§ **DATASET EXTRACT**:
↓
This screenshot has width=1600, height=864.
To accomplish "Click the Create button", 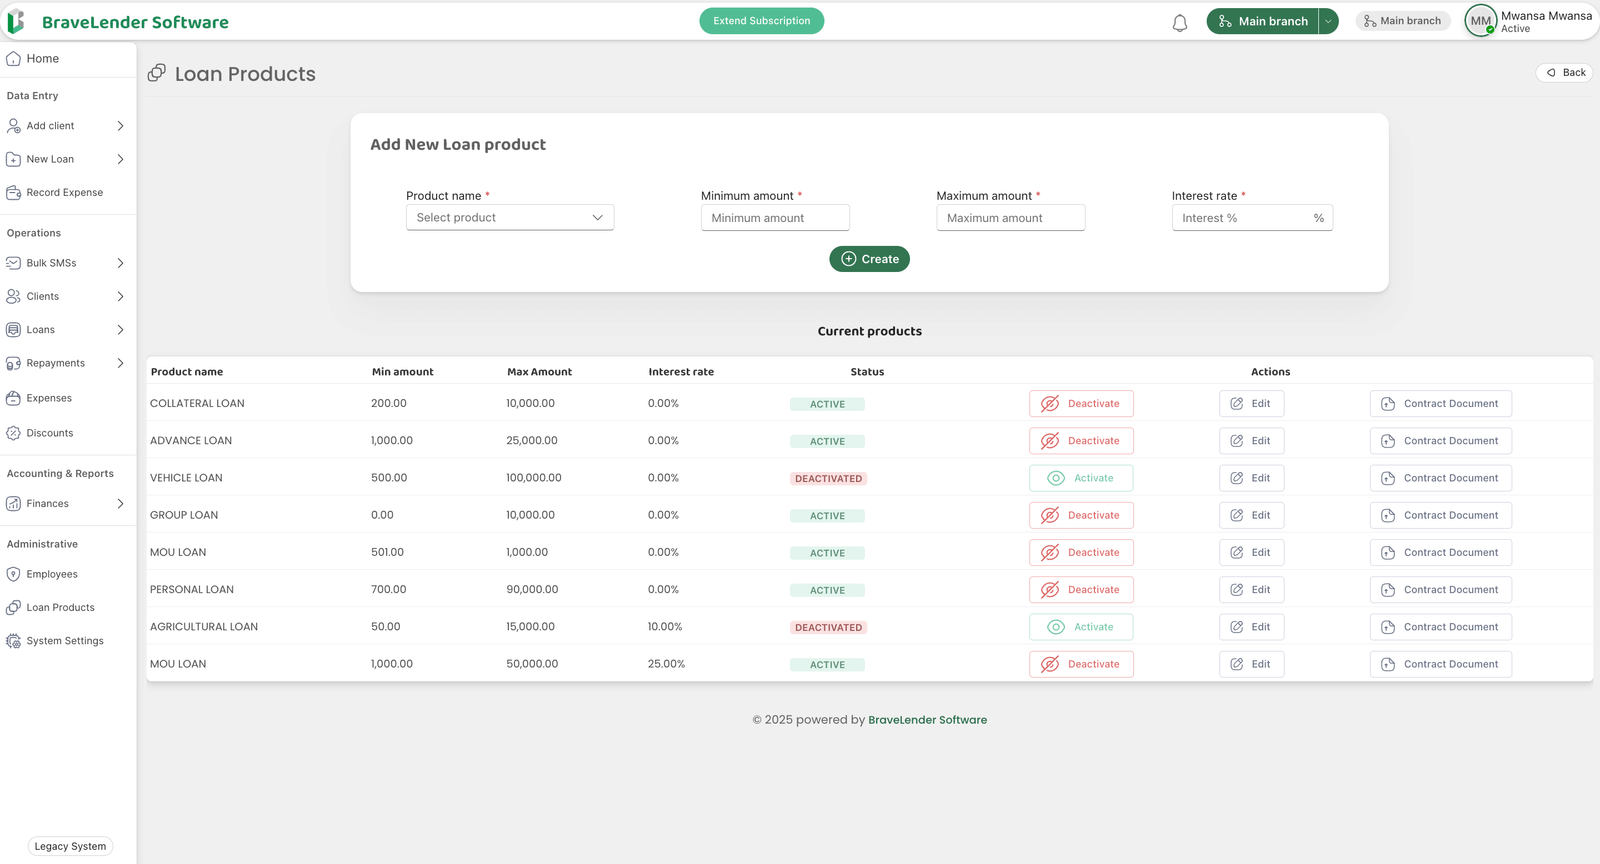I will pyautogui.click(x=869, y=259).
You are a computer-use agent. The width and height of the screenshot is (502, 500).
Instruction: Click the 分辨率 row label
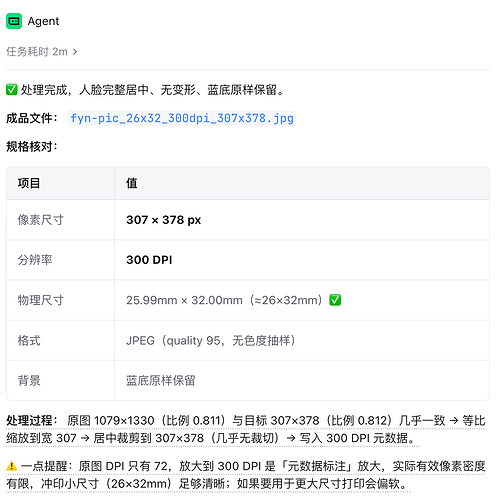(35, 260)
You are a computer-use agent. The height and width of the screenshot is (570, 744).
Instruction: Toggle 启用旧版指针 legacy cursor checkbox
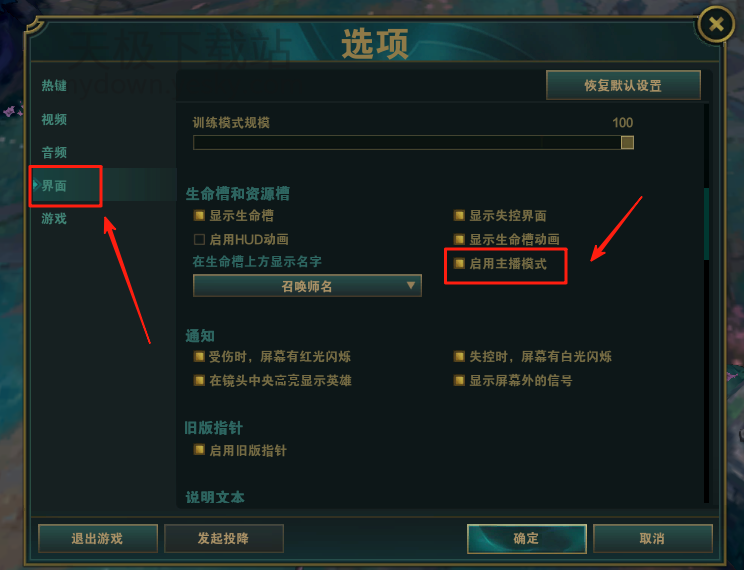(x=199, y=450)
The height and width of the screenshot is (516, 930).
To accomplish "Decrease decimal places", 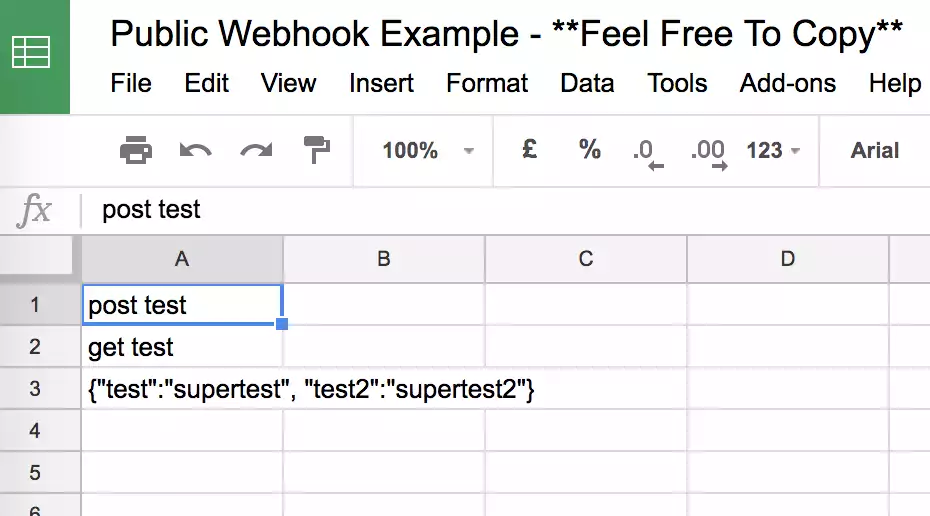I will click(647, 152).
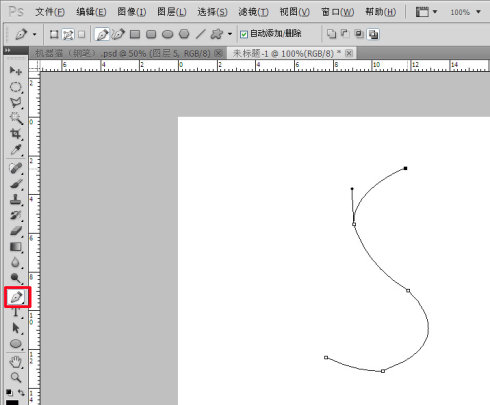Viewport: 490px width, 405px height.
Task: Select the Move tool
Action: tap(15, 71)
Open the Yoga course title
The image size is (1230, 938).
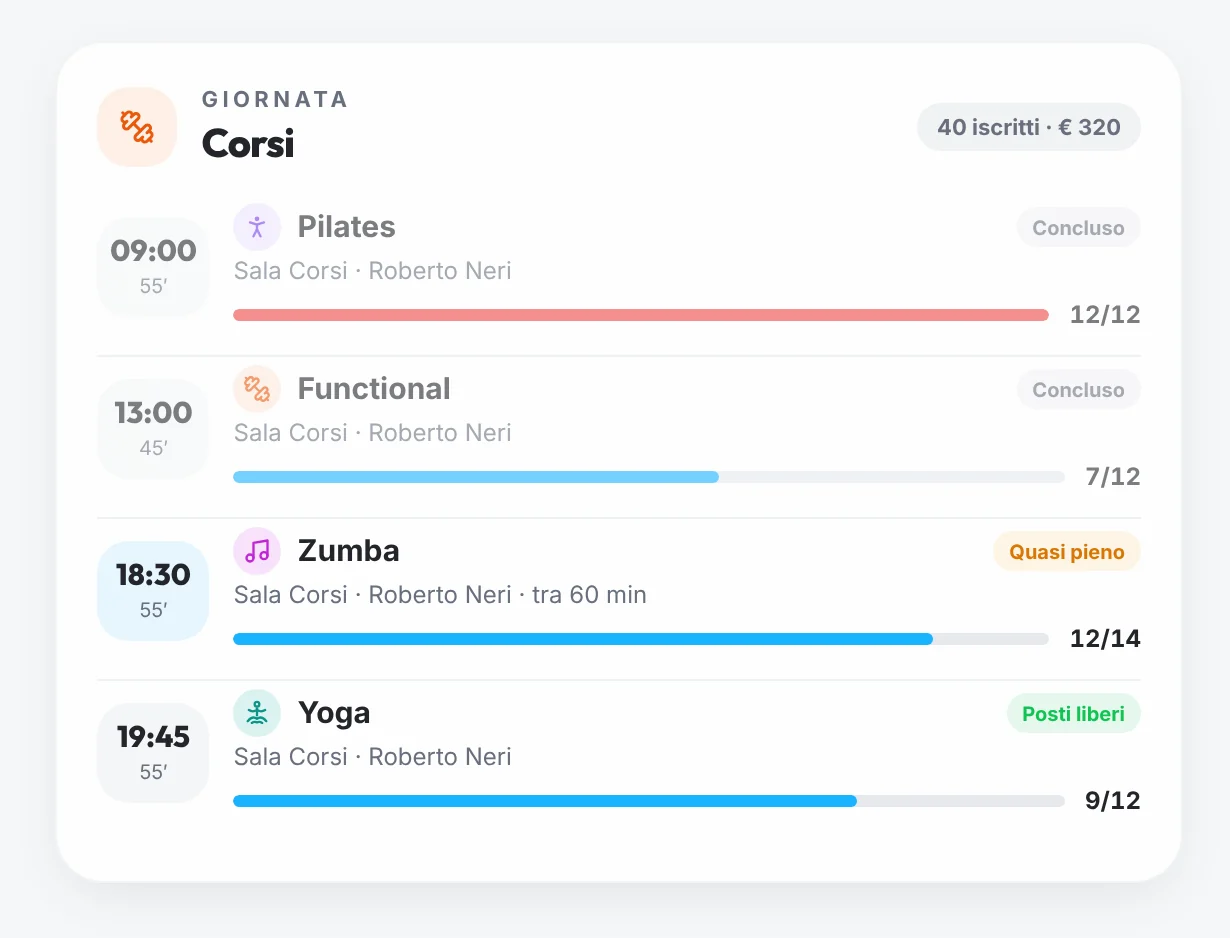click(334, 714)
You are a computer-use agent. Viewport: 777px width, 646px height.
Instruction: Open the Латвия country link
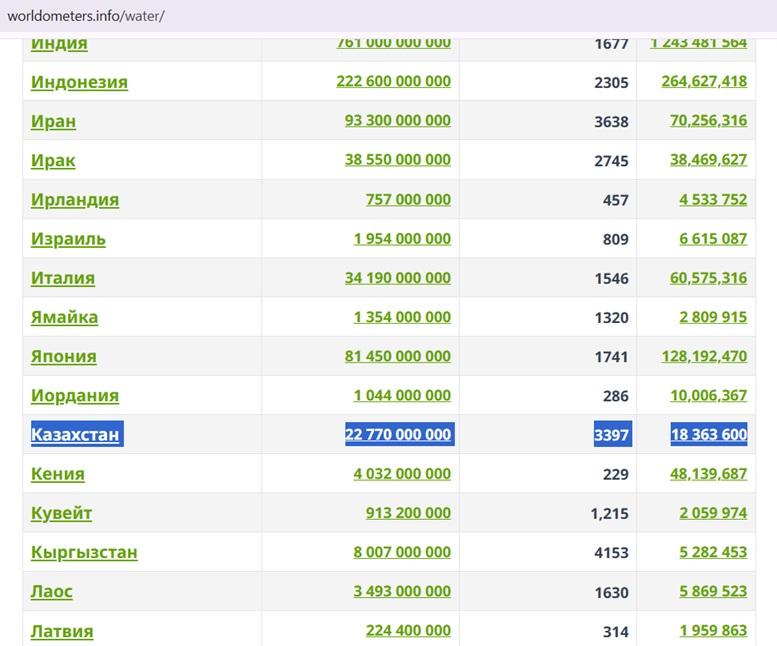point(62,631)
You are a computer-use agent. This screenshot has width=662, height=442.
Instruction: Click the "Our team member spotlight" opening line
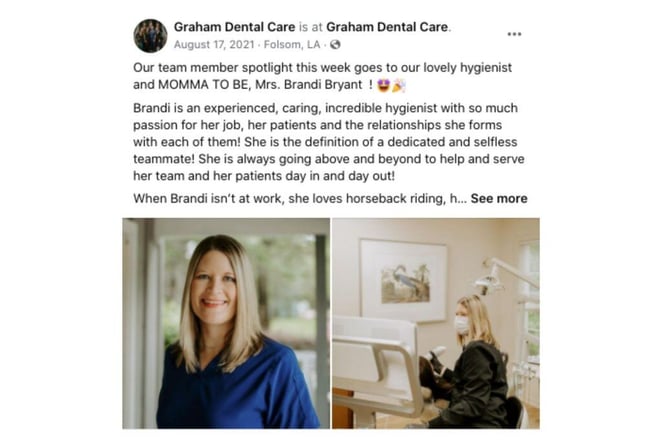point(323,68)
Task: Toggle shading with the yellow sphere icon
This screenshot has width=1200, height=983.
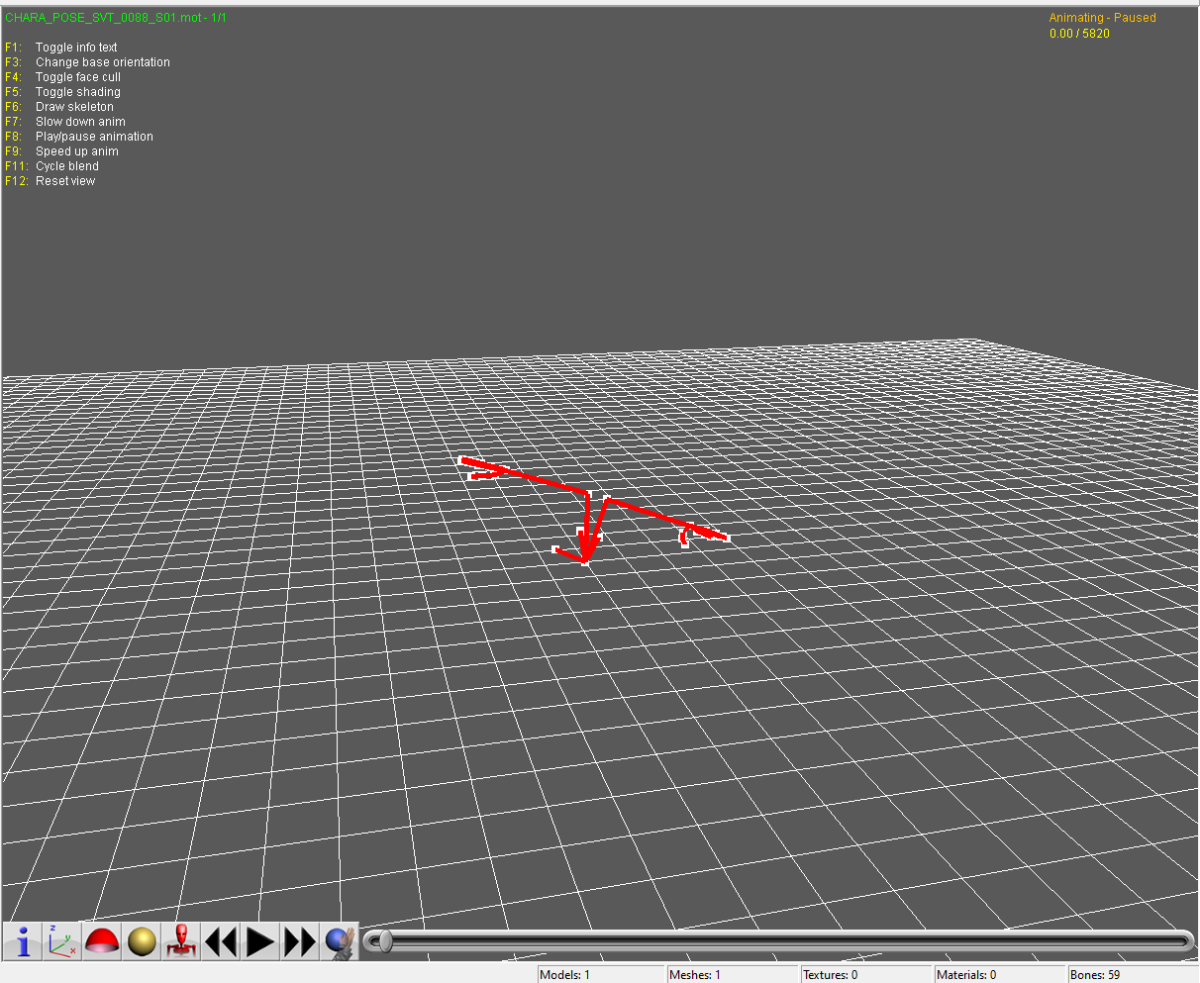Action: [x=141, y=941]
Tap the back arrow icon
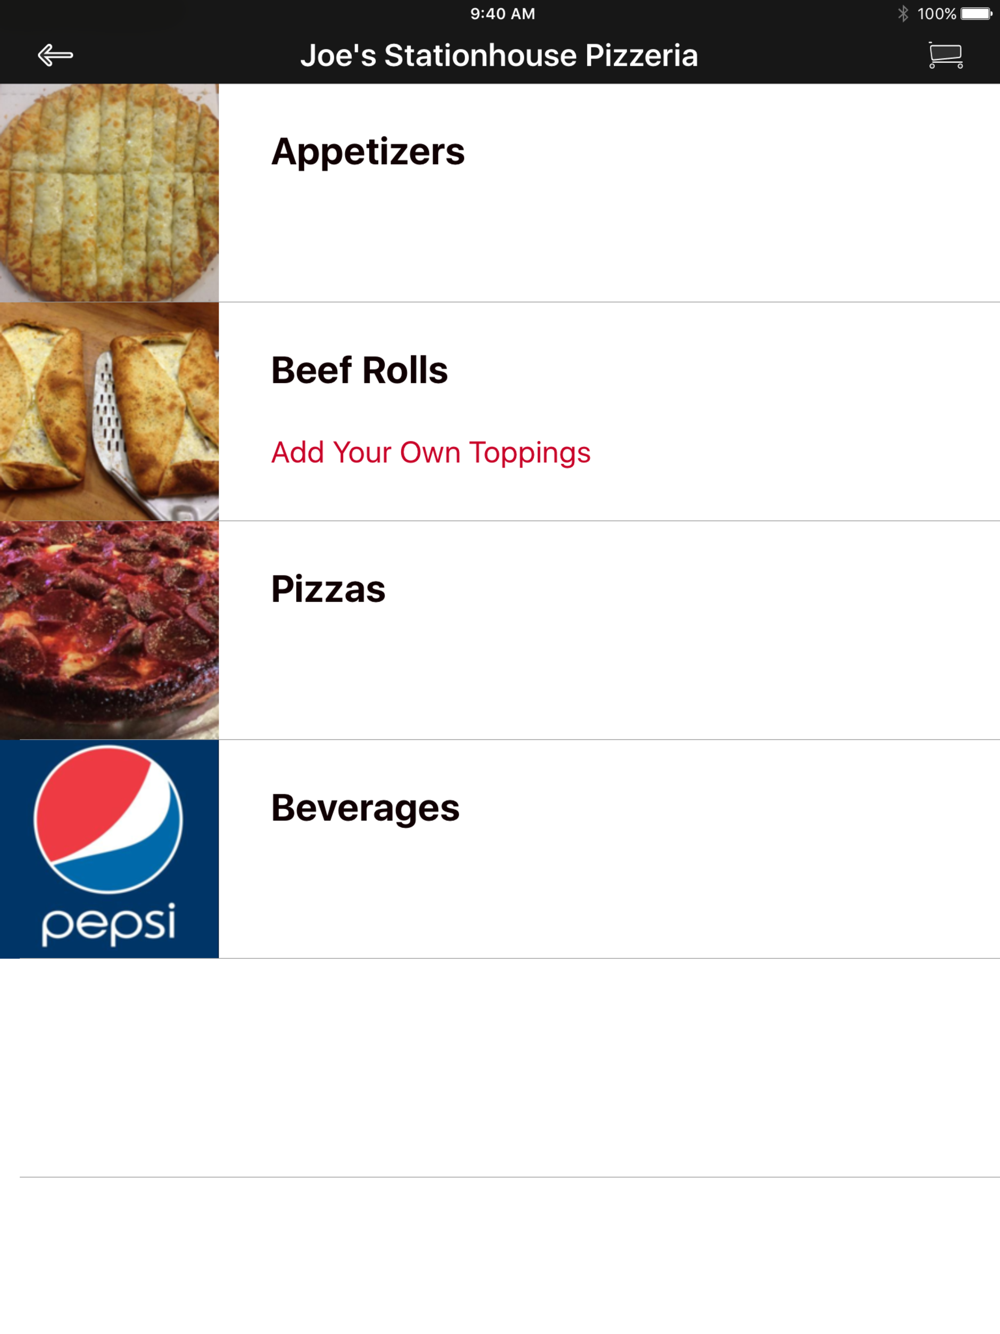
↑
§ **WORK TO BE COMPLETED**: Exclude the pictures and write out exactly the lines from the one holding "Task: Toggle shading" through the end of the entries, inclusive, and only those.

§ **RESPONSE TO THE EXERCISE**:
Task: Toggle shading with the yellow sphere icon
This screenshot has width=1200, height=983.
Action: [x=141, y=941]
Tap the back arrow icon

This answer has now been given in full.